Surprised at the response, Ryan pressed further. "You realize that this is of 11 or 12 weeks' gestation?"

Incredulous at the claim, Morgentaler took the model from Ryan's hand. "No," he said. "Give me that."

Morgentaler eyed the model for a moment and turned it over in his hand, before handing it back to Ryan without saying anything further.'

- reference : http://www.theinterim.com/2002/dec/01prolife.html

The perversion of UWO's honourary degree granting process which could deliver an endorsement to Henry Morgentaler is typical of the perversion of our public life which the prevalence of abortion has caused. Honesty is replaced by euphemism, serious political discourse on many other issues is distorted by irrelevant allusions to the participants' opinions about abortion, women truly harmed by the procedure are marginalized by the very feminists one would expect to be most supportive of them. The collegiality and integrity of the medical profession have been impaired. Eugenic concepts which fell into well-earned disgrace during the course of the twentieth century have been surreptitiously revived.

Meanwhile, the well over 100,000 Canadian abortions per year represent roughly a third of the shortfall in births needed to continue Canada's population. The UWO senate committee has merely played its role in a culture which celebrates, in effect, its own inability to sustain itself.

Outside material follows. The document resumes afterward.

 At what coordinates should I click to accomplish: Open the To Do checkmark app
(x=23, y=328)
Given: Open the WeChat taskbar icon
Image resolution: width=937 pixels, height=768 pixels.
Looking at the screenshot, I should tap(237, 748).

Across our nation there are playgrounds empty of the voices Henry Morgentaler stilled forever, there are schools bereft of the striving of the young who were made into nothing by him, there are women injured not just in ways they can feel every day but in ways they have no way of knowing. A university is a place from which to reach for everything that is honourable and beautiful and true, but on the day you are visited by Henry Morgentaler the ill-advised applause will make yours into something less.

Yours sincerely,

Will Johnston MD
President
Canadian Physicians for Life

An edited version of this letter appeared on June 1, 2005, in The London Free Press.